Verify that the area of the triangle with vertices (4, 6), (7, 10) and (1, −2) remains invariant under the translation of axes when the origin is shifted to the point (−2, 1).

Answer 1

Let the vertices of the given triangle be A(4, 6), B(7, 10) and C(1,− 2).

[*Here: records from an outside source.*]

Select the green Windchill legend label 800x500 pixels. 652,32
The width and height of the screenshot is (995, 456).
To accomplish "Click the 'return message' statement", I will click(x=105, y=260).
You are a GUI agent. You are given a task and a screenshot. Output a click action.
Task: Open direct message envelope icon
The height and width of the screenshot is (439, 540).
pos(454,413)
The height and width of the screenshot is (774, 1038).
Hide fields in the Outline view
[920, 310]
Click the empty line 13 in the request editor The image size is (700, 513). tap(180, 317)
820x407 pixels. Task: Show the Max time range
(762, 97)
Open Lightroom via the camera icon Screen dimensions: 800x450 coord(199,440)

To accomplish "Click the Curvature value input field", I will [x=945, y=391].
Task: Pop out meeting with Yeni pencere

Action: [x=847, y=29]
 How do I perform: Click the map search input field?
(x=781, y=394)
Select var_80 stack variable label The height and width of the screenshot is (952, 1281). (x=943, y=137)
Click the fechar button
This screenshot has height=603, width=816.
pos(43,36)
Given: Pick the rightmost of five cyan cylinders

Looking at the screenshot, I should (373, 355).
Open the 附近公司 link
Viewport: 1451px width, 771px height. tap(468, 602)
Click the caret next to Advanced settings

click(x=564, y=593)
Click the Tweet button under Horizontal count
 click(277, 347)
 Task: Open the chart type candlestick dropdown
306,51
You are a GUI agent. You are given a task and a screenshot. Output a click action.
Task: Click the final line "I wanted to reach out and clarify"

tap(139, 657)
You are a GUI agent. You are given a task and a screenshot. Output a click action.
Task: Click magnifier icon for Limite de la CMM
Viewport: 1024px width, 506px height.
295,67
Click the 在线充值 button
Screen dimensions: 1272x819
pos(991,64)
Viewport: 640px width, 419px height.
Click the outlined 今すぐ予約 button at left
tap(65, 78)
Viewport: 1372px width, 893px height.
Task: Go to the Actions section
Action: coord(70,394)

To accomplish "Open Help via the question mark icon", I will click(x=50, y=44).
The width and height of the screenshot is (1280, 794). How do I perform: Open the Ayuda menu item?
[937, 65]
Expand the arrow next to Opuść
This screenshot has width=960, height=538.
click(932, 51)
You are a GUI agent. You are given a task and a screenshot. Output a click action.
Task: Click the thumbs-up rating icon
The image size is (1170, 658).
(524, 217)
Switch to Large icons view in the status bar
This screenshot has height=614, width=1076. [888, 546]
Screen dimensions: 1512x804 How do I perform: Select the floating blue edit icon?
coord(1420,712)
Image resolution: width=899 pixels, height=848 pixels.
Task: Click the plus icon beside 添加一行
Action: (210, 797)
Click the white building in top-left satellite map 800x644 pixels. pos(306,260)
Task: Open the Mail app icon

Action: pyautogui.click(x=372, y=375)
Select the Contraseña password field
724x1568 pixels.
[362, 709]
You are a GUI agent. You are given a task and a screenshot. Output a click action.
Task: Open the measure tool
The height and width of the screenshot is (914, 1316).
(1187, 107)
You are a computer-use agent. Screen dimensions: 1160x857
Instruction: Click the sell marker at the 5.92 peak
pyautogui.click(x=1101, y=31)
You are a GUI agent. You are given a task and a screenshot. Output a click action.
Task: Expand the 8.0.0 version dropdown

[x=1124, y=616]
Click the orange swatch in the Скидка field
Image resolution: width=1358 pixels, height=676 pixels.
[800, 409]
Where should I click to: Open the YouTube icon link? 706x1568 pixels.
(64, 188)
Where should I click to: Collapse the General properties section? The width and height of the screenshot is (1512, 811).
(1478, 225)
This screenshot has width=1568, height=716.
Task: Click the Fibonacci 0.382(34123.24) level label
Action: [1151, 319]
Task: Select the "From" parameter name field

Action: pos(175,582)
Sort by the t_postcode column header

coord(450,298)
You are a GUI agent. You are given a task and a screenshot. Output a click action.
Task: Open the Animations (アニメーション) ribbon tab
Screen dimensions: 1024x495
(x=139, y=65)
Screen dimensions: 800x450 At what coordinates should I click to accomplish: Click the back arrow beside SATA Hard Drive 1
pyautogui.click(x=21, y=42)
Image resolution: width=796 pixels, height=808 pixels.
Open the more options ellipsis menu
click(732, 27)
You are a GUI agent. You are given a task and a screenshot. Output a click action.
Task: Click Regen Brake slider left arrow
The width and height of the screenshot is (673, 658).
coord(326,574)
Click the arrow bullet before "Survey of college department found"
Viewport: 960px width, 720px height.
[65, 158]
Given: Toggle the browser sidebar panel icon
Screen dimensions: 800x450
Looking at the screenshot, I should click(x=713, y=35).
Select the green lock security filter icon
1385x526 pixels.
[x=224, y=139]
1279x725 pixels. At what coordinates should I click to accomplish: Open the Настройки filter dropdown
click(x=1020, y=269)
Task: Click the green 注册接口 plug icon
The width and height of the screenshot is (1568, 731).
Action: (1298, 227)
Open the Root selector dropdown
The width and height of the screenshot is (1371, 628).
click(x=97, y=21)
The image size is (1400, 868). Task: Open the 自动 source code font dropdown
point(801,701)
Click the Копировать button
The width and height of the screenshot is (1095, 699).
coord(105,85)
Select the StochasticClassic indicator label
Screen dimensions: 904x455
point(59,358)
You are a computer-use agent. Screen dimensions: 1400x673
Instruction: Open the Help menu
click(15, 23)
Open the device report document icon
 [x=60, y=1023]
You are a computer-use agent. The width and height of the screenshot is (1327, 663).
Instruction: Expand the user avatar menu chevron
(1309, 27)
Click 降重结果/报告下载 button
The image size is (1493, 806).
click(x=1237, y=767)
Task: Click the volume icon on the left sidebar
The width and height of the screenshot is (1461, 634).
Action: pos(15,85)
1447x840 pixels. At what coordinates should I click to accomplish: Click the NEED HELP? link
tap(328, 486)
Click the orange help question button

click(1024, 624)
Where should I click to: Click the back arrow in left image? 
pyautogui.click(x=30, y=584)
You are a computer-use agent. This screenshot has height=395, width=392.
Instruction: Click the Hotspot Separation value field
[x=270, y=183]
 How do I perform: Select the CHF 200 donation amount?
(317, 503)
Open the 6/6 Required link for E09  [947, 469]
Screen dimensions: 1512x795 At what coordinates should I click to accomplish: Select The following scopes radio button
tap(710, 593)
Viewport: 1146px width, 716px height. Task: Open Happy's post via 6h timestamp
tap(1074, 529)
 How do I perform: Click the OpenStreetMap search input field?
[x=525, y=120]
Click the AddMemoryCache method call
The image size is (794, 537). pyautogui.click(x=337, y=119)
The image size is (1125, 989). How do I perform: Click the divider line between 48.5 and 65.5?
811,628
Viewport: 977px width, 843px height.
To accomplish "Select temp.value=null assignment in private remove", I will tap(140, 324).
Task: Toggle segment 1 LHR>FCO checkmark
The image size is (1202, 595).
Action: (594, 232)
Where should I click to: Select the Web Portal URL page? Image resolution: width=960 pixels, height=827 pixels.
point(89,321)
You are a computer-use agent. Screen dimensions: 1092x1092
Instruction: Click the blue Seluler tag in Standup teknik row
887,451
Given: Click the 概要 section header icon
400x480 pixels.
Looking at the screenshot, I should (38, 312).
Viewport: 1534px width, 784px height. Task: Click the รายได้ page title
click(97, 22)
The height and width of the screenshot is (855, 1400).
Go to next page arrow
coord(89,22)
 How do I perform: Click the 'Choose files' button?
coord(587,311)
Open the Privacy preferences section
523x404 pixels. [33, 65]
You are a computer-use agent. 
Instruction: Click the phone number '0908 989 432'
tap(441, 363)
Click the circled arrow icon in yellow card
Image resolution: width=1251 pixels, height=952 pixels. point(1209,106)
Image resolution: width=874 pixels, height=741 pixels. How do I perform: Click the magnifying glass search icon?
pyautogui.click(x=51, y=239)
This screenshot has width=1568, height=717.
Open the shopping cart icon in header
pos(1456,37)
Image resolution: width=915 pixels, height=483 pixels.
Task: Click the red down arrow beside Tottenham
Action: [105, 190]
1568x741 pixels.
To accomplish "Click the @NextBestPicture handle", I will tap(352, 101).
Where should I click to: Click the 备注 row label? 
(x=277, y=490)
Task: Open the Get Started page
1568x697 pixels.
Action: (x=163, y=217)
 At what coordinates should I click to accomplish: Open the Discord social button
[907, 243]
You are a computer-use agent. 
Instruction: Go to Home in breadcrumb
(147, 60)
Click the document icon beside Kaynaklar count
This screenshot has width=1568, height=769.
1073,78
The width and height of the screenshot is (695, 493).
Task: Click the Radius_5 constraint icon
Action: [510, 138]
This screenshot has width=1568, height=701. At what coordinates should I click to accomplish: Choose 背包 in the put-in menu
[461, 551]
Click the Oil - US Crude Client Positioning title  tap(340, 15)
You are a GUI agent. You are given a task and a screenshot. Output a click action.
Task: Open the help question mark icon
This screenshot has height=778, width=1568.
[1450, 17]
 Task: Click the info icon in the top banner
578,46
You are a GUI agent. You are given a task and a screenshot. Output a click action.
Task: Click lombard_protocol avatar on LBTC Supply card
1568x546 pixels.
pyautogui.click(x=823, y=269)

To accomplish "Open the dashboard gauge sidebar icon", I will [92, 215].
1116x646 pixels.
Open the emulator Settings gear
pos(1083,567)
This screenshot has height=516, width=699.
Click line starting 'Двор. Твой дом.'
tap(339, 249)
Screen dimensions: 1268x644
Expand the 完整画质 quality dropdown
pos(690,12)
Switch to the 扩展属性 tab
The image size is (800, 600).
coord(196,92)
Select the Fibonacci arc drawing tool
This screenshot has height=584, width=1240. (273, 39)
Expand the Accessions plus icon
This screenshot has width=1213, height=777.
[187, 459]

$$\begin{gathered} \therefore \mathrm{Area}\mathrm{of}\mathrm{triangle}ABC=\frac{1}{2}\left|x_1\left(y_2-y_3\right)+x_2\left(y_3-y_1\right)+x_3\left(y_1-y_2\right)\right| \\ \Rightarrow \mathrm{Area}\mathrm{of}\mathrm{triangle}ABC=\frac{1}{2}\left|4\left(10+2\right)+7\left(-2-6\right)+1\left(6-10\right)\right| \\ \Rightarrow \mathrm{Area}\mathrm{of}\mathrm{triangle}ABC=\frac{1}{2}\left|48-56-4\right|=6 \end{gathered}$$

As the origin is shifted to the point (−2, 1), the vertices of the triangle ABC will be

$$\begin{gathered} A^{\text{'}}\left(4+2,6-1\right),B^{\text{'}}\left(7+2,10-1\right)\mathrm{and}{C}^{\text{'}}\left(1+2,-2-1\right) \\ \mathrm{or}{A}^{\text{'}}\left(6,5\right),B^{\text{'}}\left(9,9\right)\mathrm{and}{C}^{\text{'}}\left(3,-3\right) \end{gathered}$$

Now, area of triangle A'B'C':

$$\begin{gathered} \frac{1}{2}\left|x_1\left(y_2-y_3\right)+x_2\left(y_3-y_1\right)+x_3\left(y_1-y_2\right)\right| \\ =\frac{1}{2}\left|6\left(9+3\right)+9\left(-3-5\right)+3\left(5-9\right)\right| \\ =6 \end{gathered}$$

So, in both the cases, the area of the triangle is 6 sq. units.

Hence, area of the triangle remains invariant.